Their life there — in a basement divided into one apartment and four single-room units, with six others upstairs, all crammed into a two-family house — seemed to them to be business as usual, and attracted no special notice. Neither the tenants nor their landlord, who said he charged $107 a month for each room, tried to hide it.
Con Edison workers entered the house in 2007 to make repairs. The city taxed the house as a three-family home, even though it was built for two. And the Ross family and their landlord say that city agencies visited their apartment and helped pay their rent for about two years — until Nov. 7, when the fatal blaze swept through the basement next door, killing the three men.
After that, building inspectors declared Ms. Ross’s apartment a hazard and ordered her out.

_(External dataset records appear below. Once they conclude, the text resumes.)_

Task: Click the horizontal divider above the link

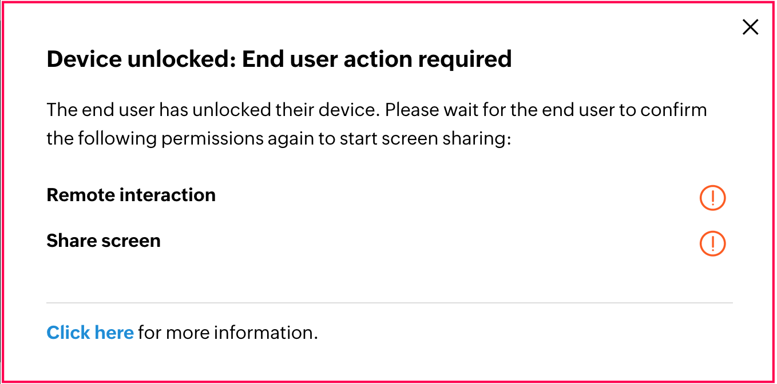Action: [389, 302]
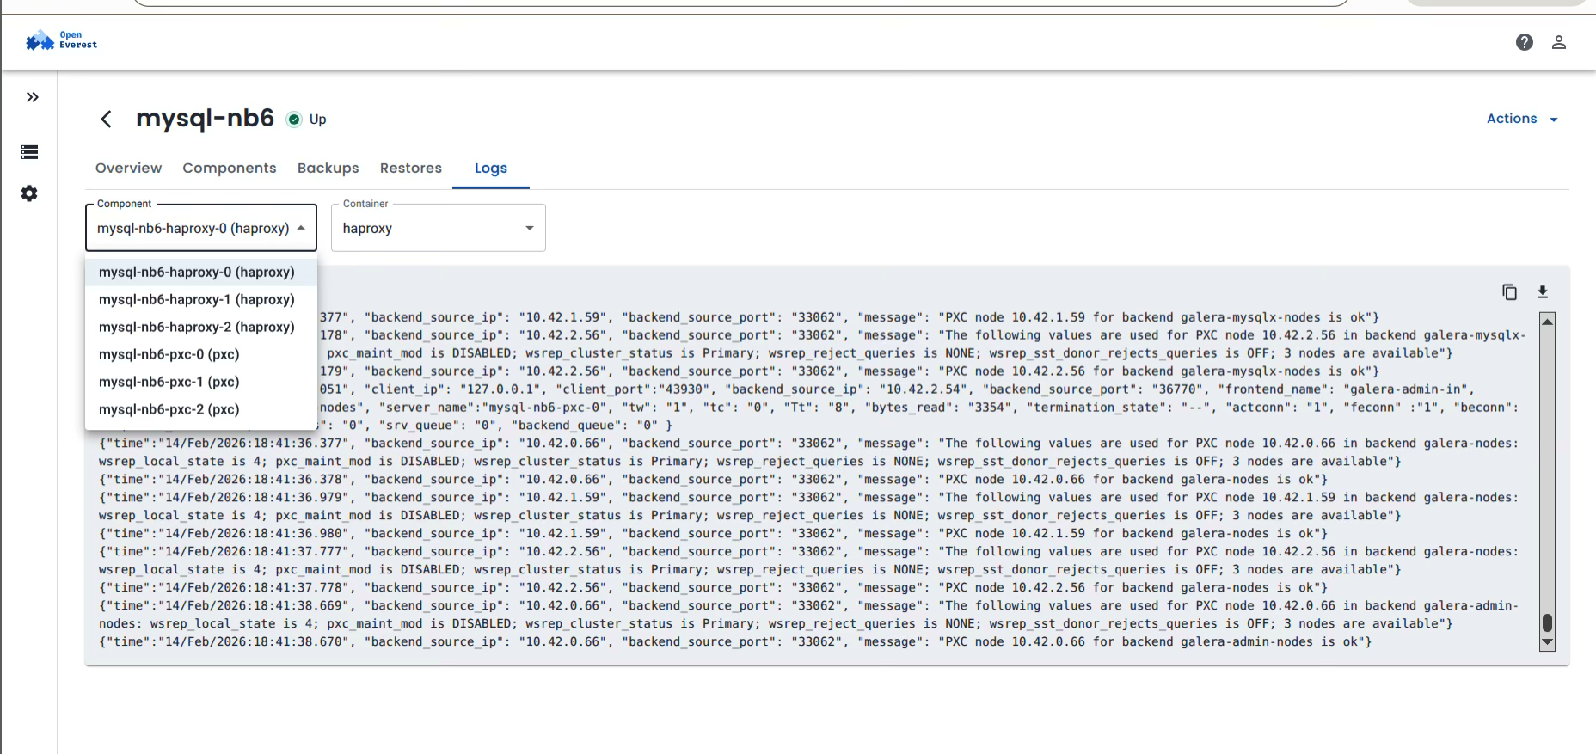Collapse the Component dropdown
This screenshot has width=1596, height=754.
click(301, 228)
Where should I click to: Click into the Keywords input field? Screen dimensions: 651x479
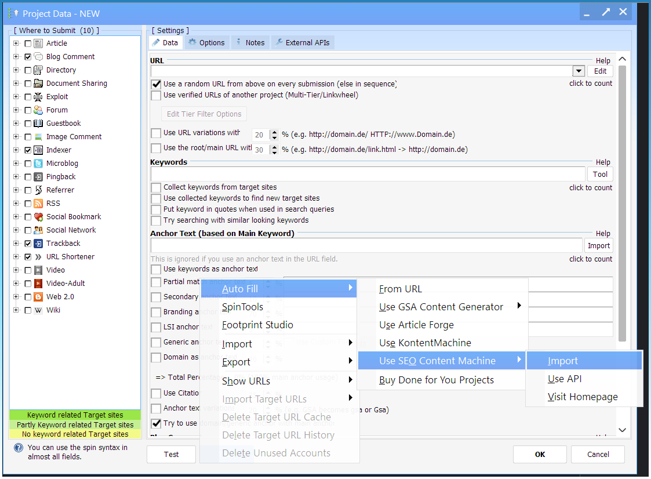(368, 174)
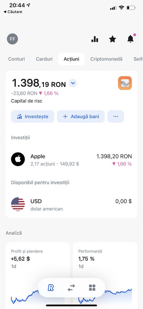The height and width of the screenshot is (309, 143).
Task: Tap the star favorites icon
Action: click(112, 39)
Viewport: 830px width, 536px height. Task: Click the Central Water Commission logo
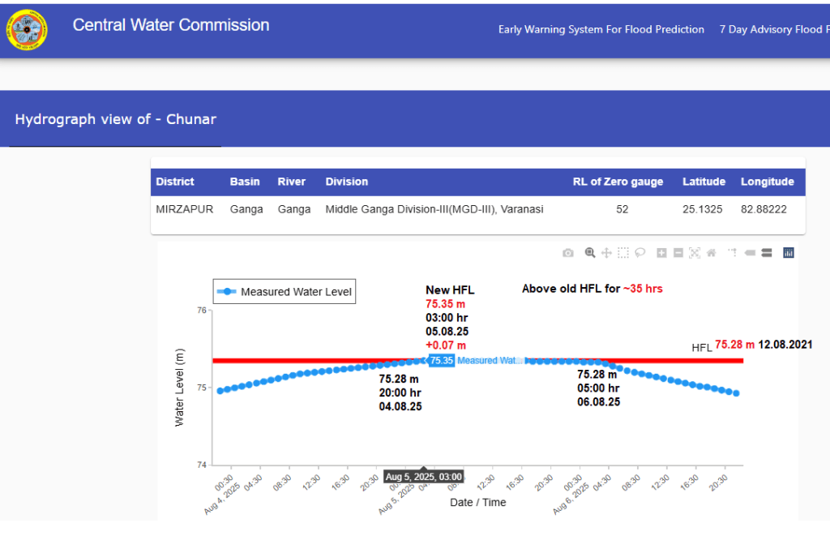tap(26, 29)
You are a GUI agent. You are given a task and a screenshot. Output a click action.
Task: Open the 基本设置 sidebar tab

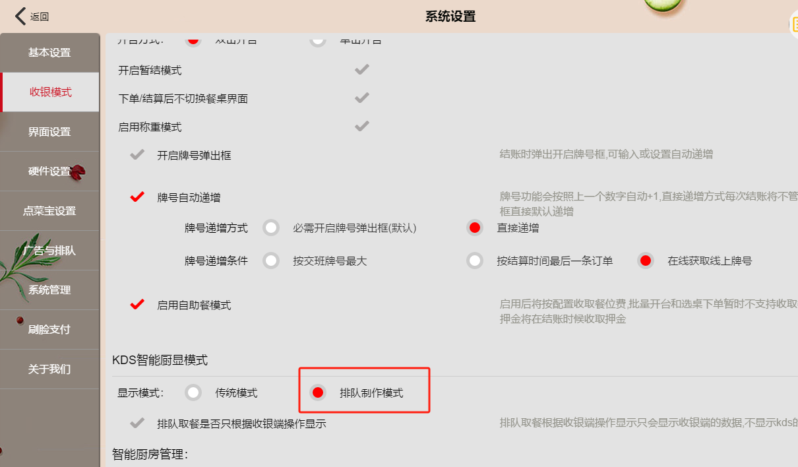click(x=49, y=53)
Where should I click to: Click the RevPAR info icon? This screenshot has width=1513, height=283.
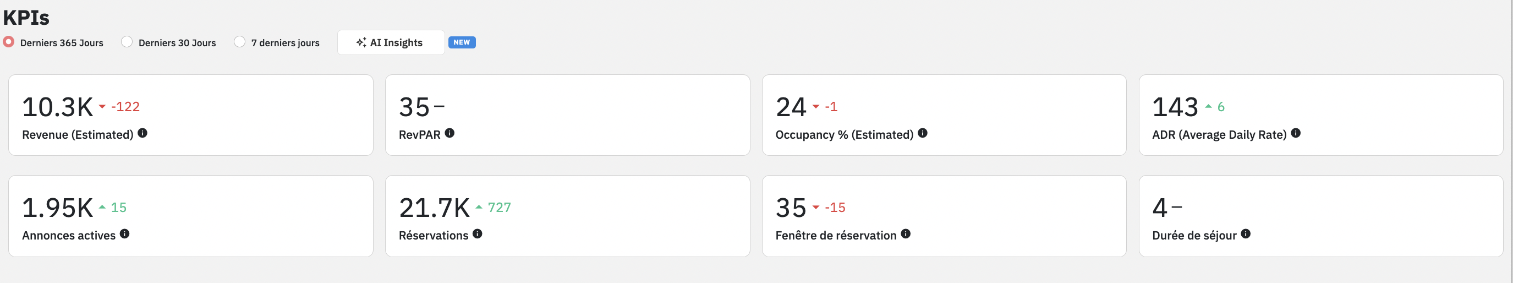(x=450, y=133)
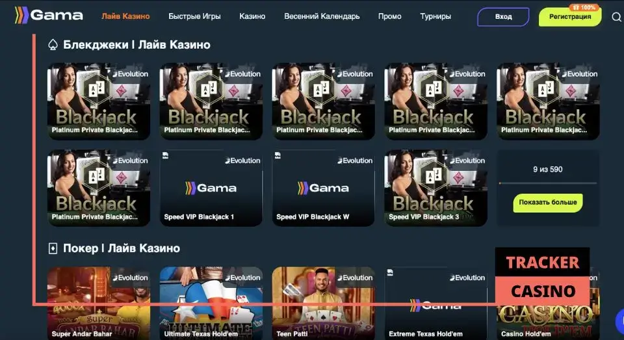Click the small badge icon on Speed VIP Blackjack W
Screen dimensions: 624x340
278,155

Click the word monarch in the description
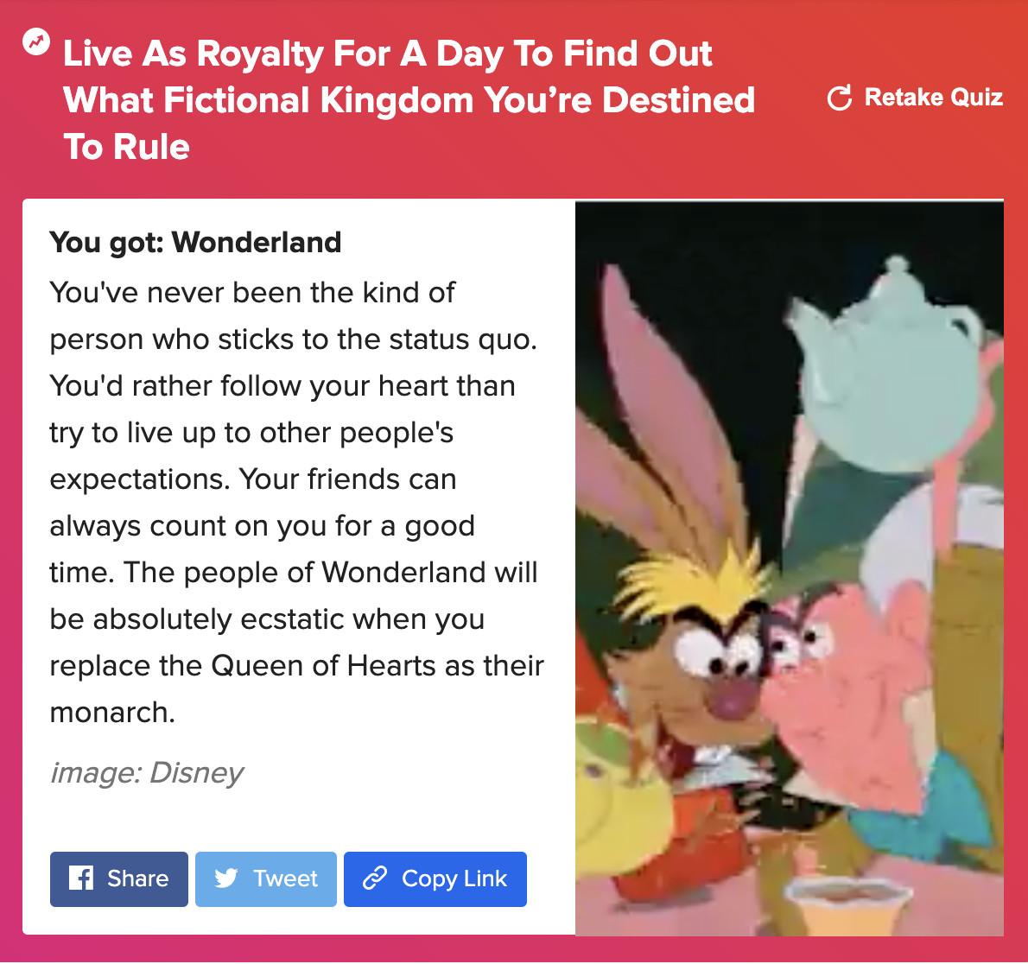click(112, 712)
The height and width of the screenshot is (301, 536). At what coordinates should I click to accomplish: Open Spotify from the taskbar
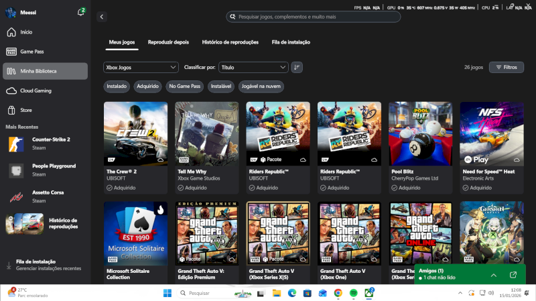pyautogui.click(x=353, y=293)
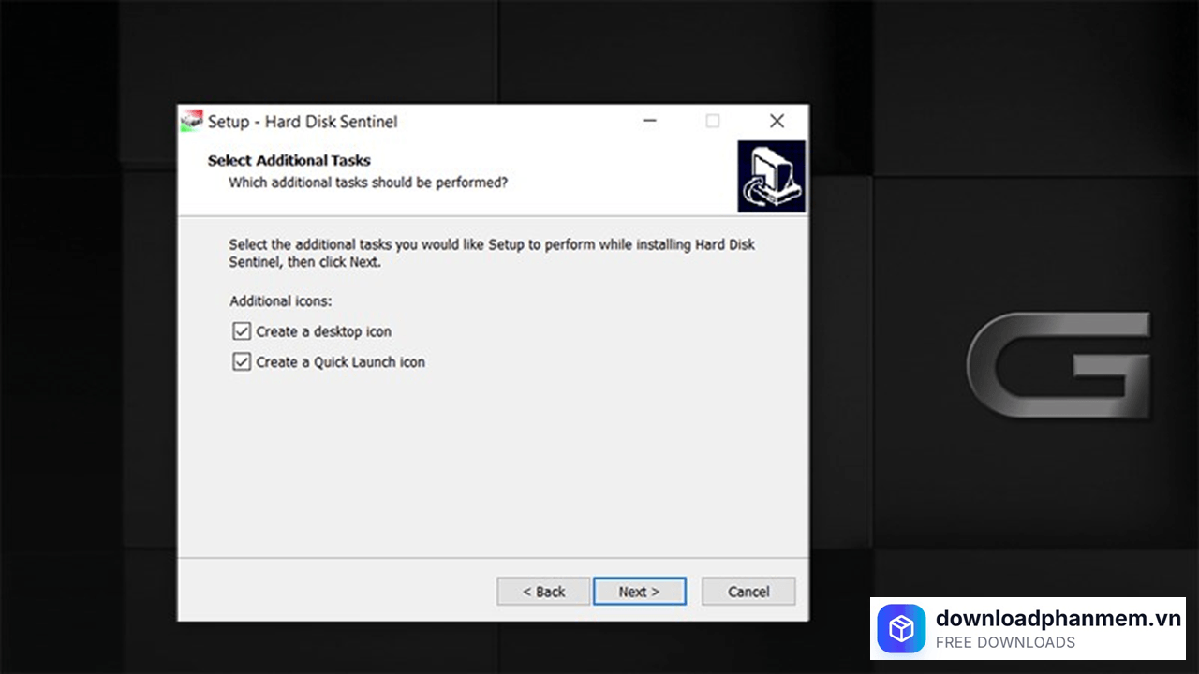Uncheck the desktop icon checkbox
This screenshot has width=1199, height=674.
tap(242, 331)
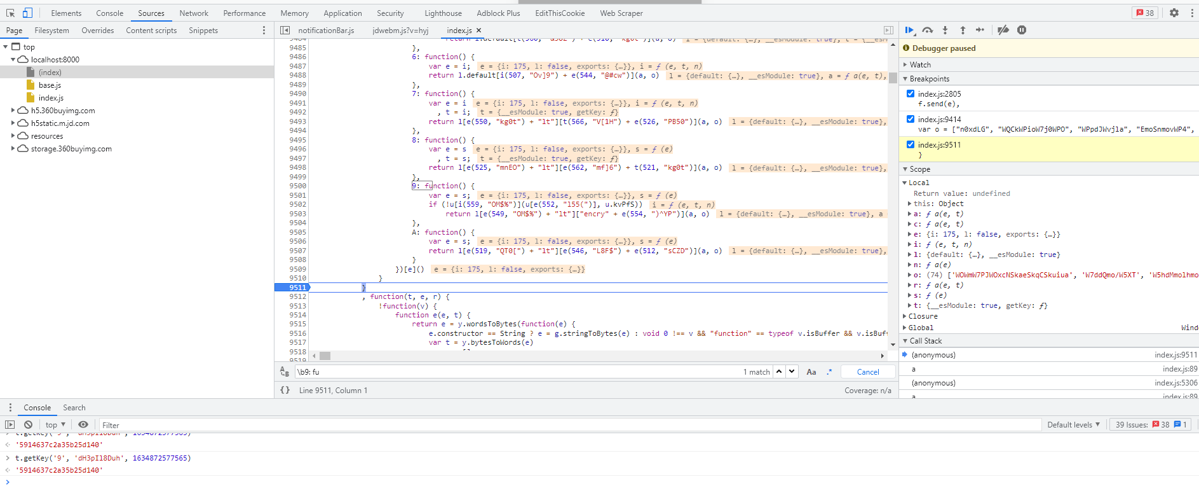The height and width of the screenshot is (486, 1199).
Task: Pretty print the source with curly braces icon
Action: click(285, 390)

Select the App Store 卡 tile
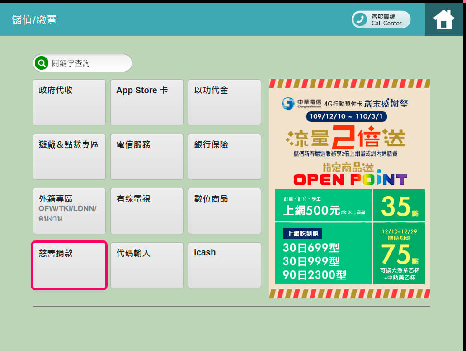[x=146, y=102]
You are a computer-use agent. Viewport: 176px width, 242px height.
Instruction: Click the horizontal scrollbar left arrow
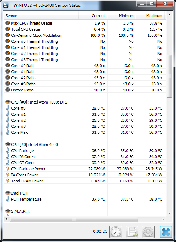pos(6,219)
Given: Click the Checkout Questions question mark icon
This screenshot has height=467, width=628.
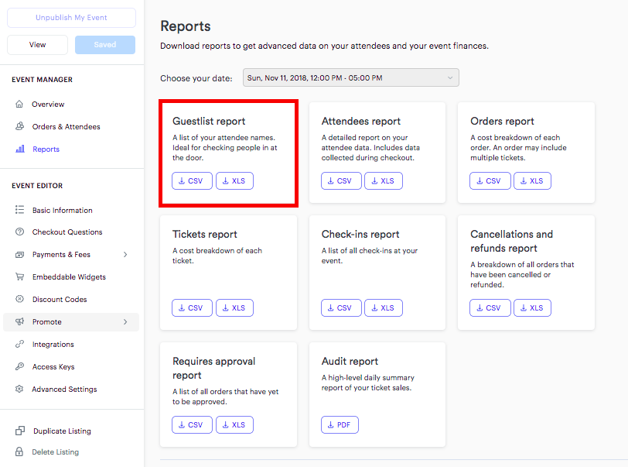Looking at the screenshot, I should [19, 232].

The Administration for Children’s Services and the Human Resources Administration, which provide rent assistance in various situations, said they could not reveal whether they had supported Ms. Ross’s family, citing confidentiality rules. They said that they checked documents and sometimes visited clients’ homes, but that they did not function as building inspectors.
But the story of 65th Street illustrates a problem often cited by housing advocates: Dangerous, illegal apartments often exist in plain sight, under the noses of overworked building inspectors whose job is to discover and fine violators, and of neighbors and workers who are not responsible for combating illegal apartments but may see or learn of unsafe situations.